“Franz Liszt, now, he was such a randy old bloke. He really was a raver, did you know that? He was like a 19th‐century Mick Jagger.” So said the Who’s singer Roger Daltrey to the New York Times while he was shooting Lisztomania (1975) for director Ken Russell at Shepperton Studios in England. Lisztomania is an outrageously imaginative biopic of composer Franz Liszt, part of a series of classical composer films that Russell was making with producer David Puttnam of Goodtimes Enterprises.
Their first collaboration was on Mahler (1974), starring Robert Powell. There were talks of casting Al Pacino as Gershwin for the next feature but it failed to move forward. After the runaway success of Russell’s collaboration with the Who for Tommy (1975), the decision was made to turn the Franz Liszt film into another rock opera and cast Daltrey in the lead, with music written by Rick Wakeman from the progressive rock band Yes. It was also the first movie to use the new Dolby Stereo noise reduction sound system.

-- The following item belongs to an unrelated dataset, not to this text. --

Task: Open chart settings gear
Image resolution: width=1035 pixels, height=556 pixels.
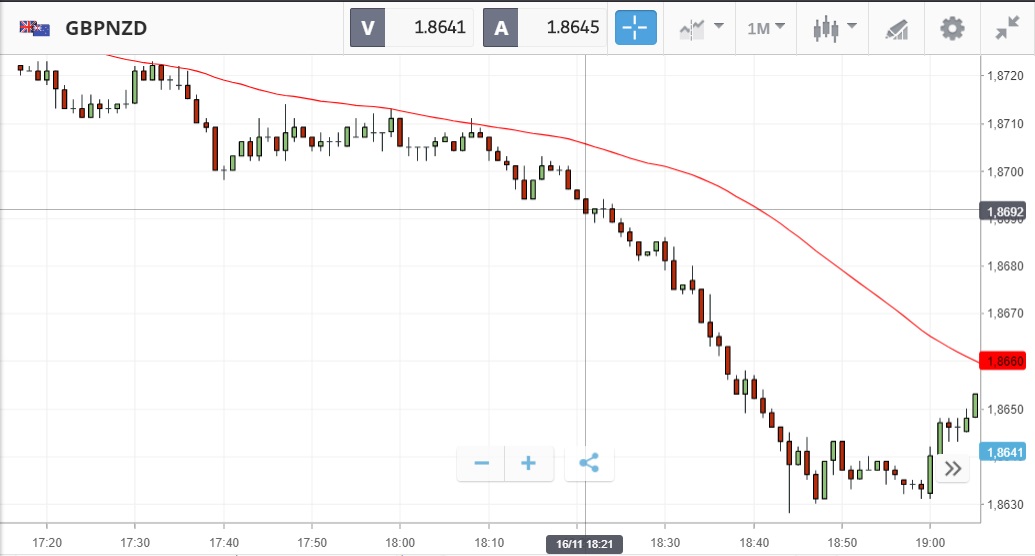Action: click(x=952, y=27)
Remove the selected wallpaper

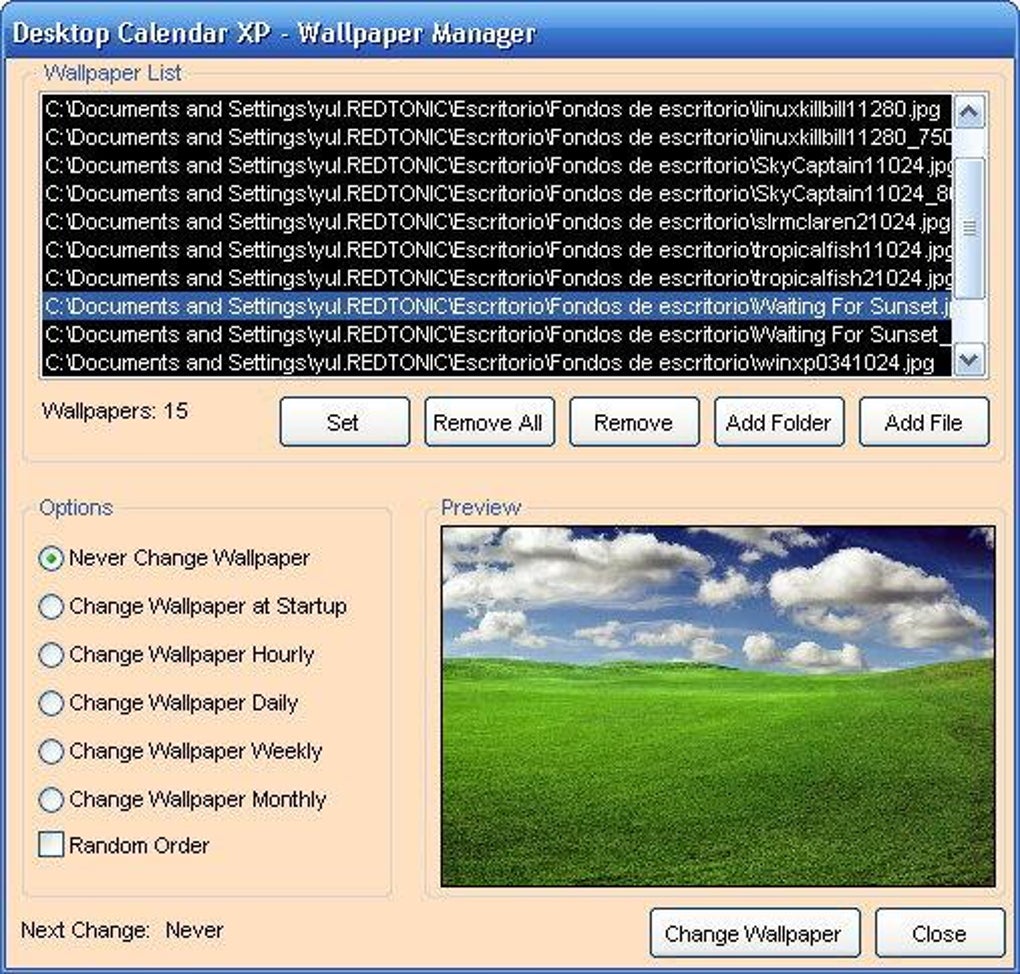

Russell was inspired by a quote from German writer Heinrich Heine that “Lisztomania” had broken out in Germany. Heine wrote, “How convulsively his mere appearance affected them! How boisterous was the applause which rang to meet him! A veritable insanity, one unheard of in the annals of furore!” Those lines reminded Russell of how crowds reacted to contemporary rock gods like the Who and the Rolling Stones. And so, Lisztomania envisions the composer as a self-indulgent rock star – the film proceeding in a series of decadent musical vignettes – his life turned into a dizzying bacchanal complete with a cameo from Ringo Starr as the Pope.
The impishly erotic tone is set from the beginning, where Liszt is introduced naked, in bed with writer Marie d’Agoult (pen name Daniel Stern – played with insouciance by Fiona Lewis), and then proceeds to get into a comically phallic swordfight with her husband (John Justin). Russell used d’Agoult’s 1846 novel Nélida, a semi-autobiographical account of her four-year affair with Liszt, as one of the inspirations for the movie. The film then segues into a series of flashbacks, as Liszt tumbles from bed-to-bed and cultivates a combative friendship with Richard Wagner (Paul Nicholas) – who in Russell’s comic book version of history turns into a Frankenstein’s monster of the Nazi party, an undead fiend gunning down the Jewish population with a submachine gun.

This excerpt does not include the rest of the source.